|Courtesy NY Magazine|
Nothing in all the world is more dangerous than sincere ignorance and conscientious stupidity. Martin Luther King, Jr
Despite our efforts to eradicate them, the indelible memories are those of distasteful, pernicious events implanted in the our minds return, often unannounced, flooding our thoughts with the same emotions we experienced when they occurred.
For me, the most hated, unpleasant of memories is that of the unforgettable stench of racism and xenophobia which permeated life as a teen during the nineteen-fifties and sixties. Hovering in the air like a poisonous gas surreptitiously invading our souls the moment we disregarded the dangers and breathed in the noxious fumes of bigotry. The poison didn’t just exist, it thrived when I was young. For decades we erroneously thought it was subdued, relegated to the dark, foul sewage that is bad memories. However; in truth, it was simply laying in wait to continue its destructive invasion, awaiting willing hosts to spread to spread it among the unwitting.
Bigotry’s twin, injustice, seemed to wane a bit as well, but together they now creep along the paths of humanity, seeking the slightest of opportunities to infect.
Well camouflaged amongst assumption and opinion, injustice is unconditionally destructive to individuals and entire civilizations deluded by its capricious nature as it worms into the cracks and crevices created by naïveté and opinion.

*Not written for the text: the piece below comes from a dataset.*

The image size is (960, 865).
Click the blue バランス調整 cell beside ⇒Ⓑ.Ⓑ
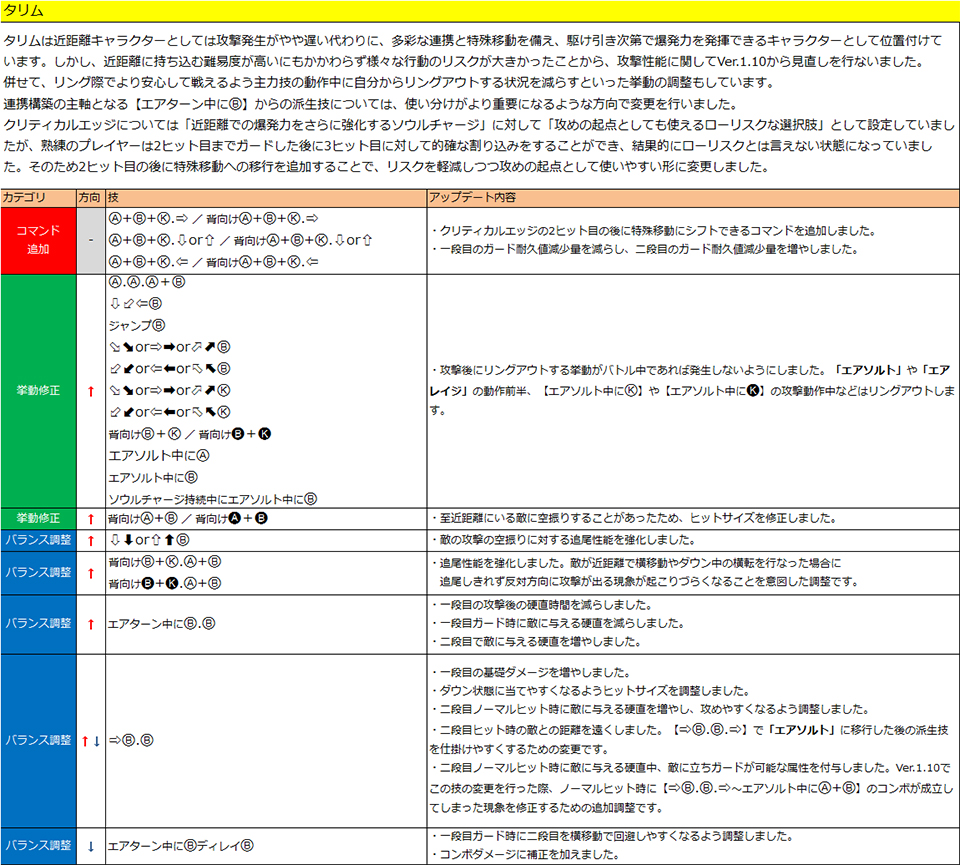[x=38, y=740]
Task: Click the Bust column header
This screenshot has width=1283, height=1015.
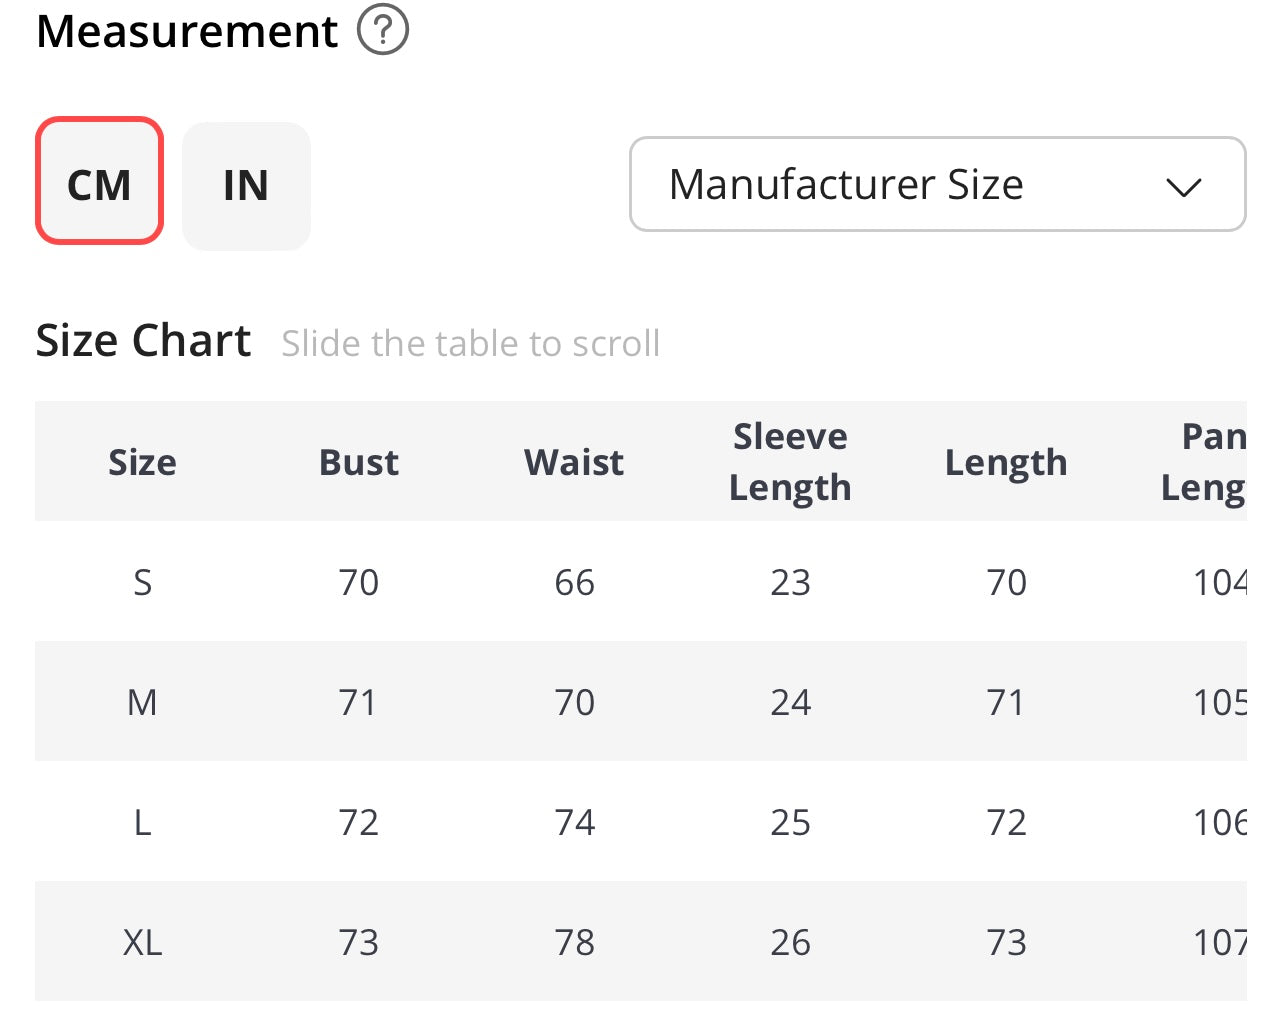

Capitalizing on those naive and opinionated are those who seek to advance their self-serving agendas. The guilty, the sanctimonious and the egotistical, using rhetorical dogma and diversion to segregate themselves from truth and justice, attempt to create the illusion that justice is injustice for them, thereby perverting justice for all.
In what has become a political circus in our nation’s capital, we witness, virtually every day, attempts to pervert justice. Yet; even more worrisome are those utterly blinded by acceptance of unfounded, fallacious claims of “justice”.
We’ve grown accustomed to watching justice unfold before our eyes in the various forms of media. Likewise; we’ve grown accustomed to inserting our opinions, judging juries, and denigrating the courts. But justice must remain blind; it cannot be commutated using hegemony and opinion disguised as justice and it must be allowed to run its course, despite our discomfort with the outcome.